How to understand whether a behvior will use static or dynamic binding in Java?

Question

I understand at a low level what static (compile time) and dynamic (runtime) bindings are.

I understand to some extent why it's important to know that (e.g., the fact that generics are resolved statically helps explain what you can and cannot do, etc).

What I don't understand is why the choices were made one way or another - e.g., Java uses static binding for overloaded methods, and dynamic binding for overridden ones. Why is that? Is it a design choice, is it something that is obvious and unavoidable for people that understand the deep functioning of Java, or is it something one needs to learn (rather than understand)?

Answer 1

The question is, how can the compiler know which method to call during compile time, in the case of overriding. You must understand this,

List list = list.getAList();
list.add(whatever);

Now, suppose getAList() method can return any of the several List implementations based on some criteria. Thereby, how can a compiler know, that what implementation is returned? and which add() method to call. As you can see, this can only be decided on runtime. Whereas, in overloading its not the case and everything is clear on compile time. I hope you understand the thing now.

[Edited]

Bringing the discussion going on in the comments to the actual answer.

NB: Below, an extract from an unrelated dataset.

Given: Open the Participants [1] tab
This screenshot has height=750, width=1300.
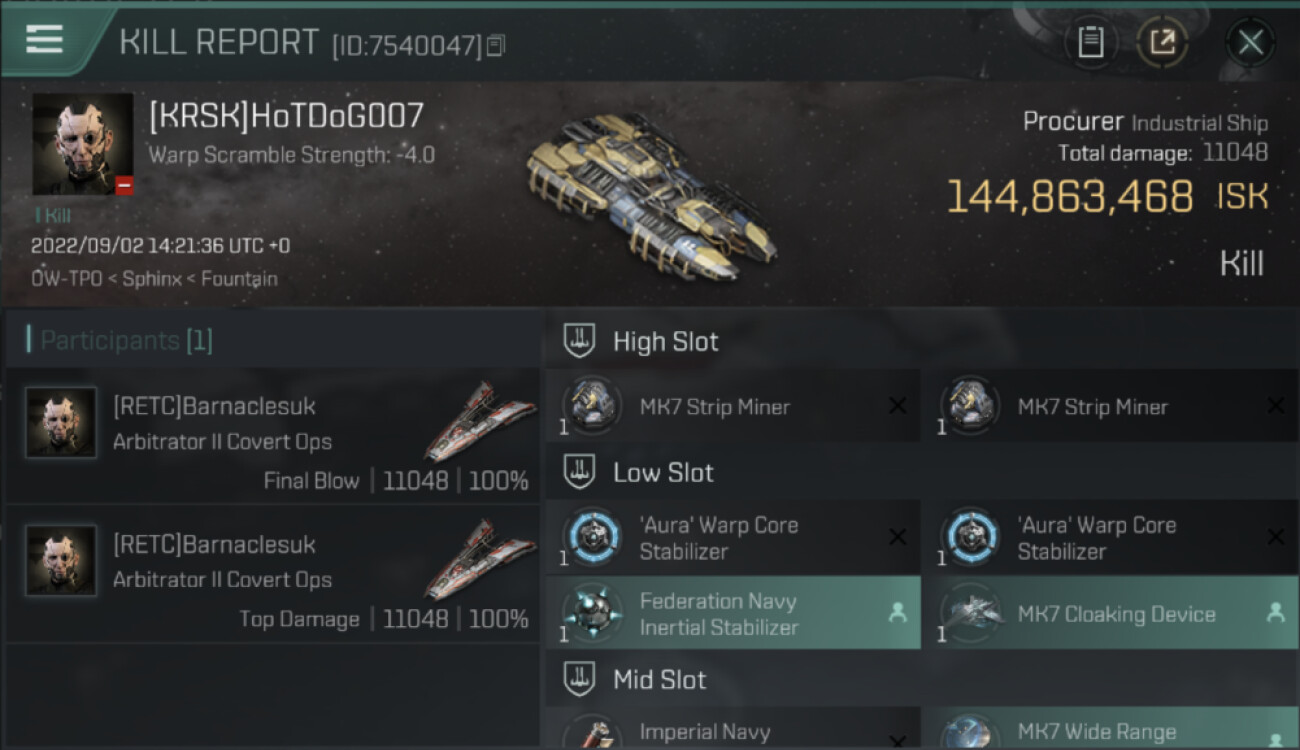Looking at the screenshot, I should tap(120, 340).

It can't be known until runtime. Understand it this way, the instantiation of a particular class is dependent on the argument provided by user. Now tell me how the compiler will know which argument user will pass, and apparently what class to instantiate. Or easier still, answer this question that how the compiler will know whether the flow will be passed to if block or else block? Or why do you think we have checked and runtime exceptions? Take the case of divide-by-zero; for example n/m, where m becomes 0 as result of some calculation. In this case, its obvious that the compiler wouldn't be able to say that there would be a ArithmeticException because m is not known right away. As all these information are not available at compile time, thus compiler, similarly, doesn't know which method will override which.